How Token Vesting Works on Robinhood Chain
The exact linear vesting formula Titan Locker uses on Robinhood Chain (4663), how a cliff changes it, how claiming works, and why a vesting grant can't be changed once created.
Published · Last reviewed · Titan Locker
Token vesting releases a grant gradually over time instead of all at once on a single date. Titan Locker vests ERC-20 tokens linearly between a start and end time, with an optional cliff before which nothing is claimable - and once created, the schedule is irrevocable: it cannot be changed, paused, or clawed back by anyone, including the grant's creator.
The vesting formula
The lock contract computes the vested amount at any timestamp with exactly this rule:
vested(t) =
0 if t < cliff
total if t >= end
total * (t - start) / (end - start) otherwiseNothing is claimable before the cliff. At the cliff, everything vested up to that point becomes claimable at once, then accrual continues linearly toward the end date. From the end date onward, the full amount is vested.
Cliff vs. no cliff
A cliff is optional - leave it blank (equal to the start date) for pure linear vesting from day one. Set it later than the start for the common team-grant pattern: nothing releases for, say, the first 3 months, then the already-accrued portion unlocks at once and the rest continues vesting linearly to the end date.
Step by step: creating a vesting schedule
Open Titan Locker's Create page, switch to "Vesting schedule", select the token and amount exactly as for a token lock, then set start, an optional cliff, and end. The form enforces start < end and start ≤ cliff ≤ end before letting you continue.
Claiming vested tokens
There's no single unlock gate to wait for - instead, the owner calls release() at any time, which sends the vested-but-unclaimed amount and can be called repeatedly as more vests. The contract also exposes releasable(), a read-only check of exactly how much is claimable right now, which the lock's own certificate page shows.
Irrevocability - why it can't be undone
This is a deliberate design choice, not a missing feature. A vesting grant that could be revoked or edited by its creator isn't meaningfully different from a promise - the entire point is giving the recipient (and anyone watching) a guarantee enforced by the contract, not by whoever created the grant. There is no function on the lock contract that reduces, cancels, or reschedules a vesting grant once created.

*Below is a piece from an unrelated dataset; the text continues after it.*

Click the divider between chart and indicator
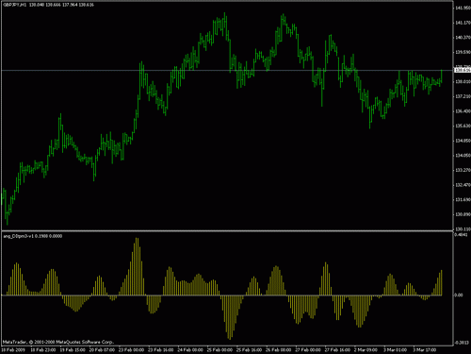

Vesting locks can't be extended, unlike plain locks
A plain token lock's unlock time can be pushed later after creation. Vesting locks are the one lock kind that explicitly cannot - the contract's extend function rejects vesting locks outright. The schedule you confirm at creation is permanent in every respect, not just the total amount.
Fee-on-transfer tokens and vesting
releasable() never reports more than the lock contract actually holds - it returns the smaller of the ideal vested-and-unreleased amount and the real token balance. That protects against a fee-on-transfer or rebasing token causing an over-release; it also means such a token's holder may see the schedule's nominal math slightly outpace what's actually claimable at the tail end.
Risks and limitations
- The schedule and total amount are fixed at creation - there is no way to top up, pause, accelerate, or shorten a vesting grant afterward, and unlike plain locks, not even the unlock time can be extended.
- No admin can revoke a grant even if circumstances change (e.g. a team member leaves) - that guarantee is the point, but it means there's no recourse built into the contract for that scenario.
- Only the current lock owner can call release() - if ownership is transferred, claiming rights transfer with it.
- Double-check start, cliff, and end before confirming; there is no edit function afterward.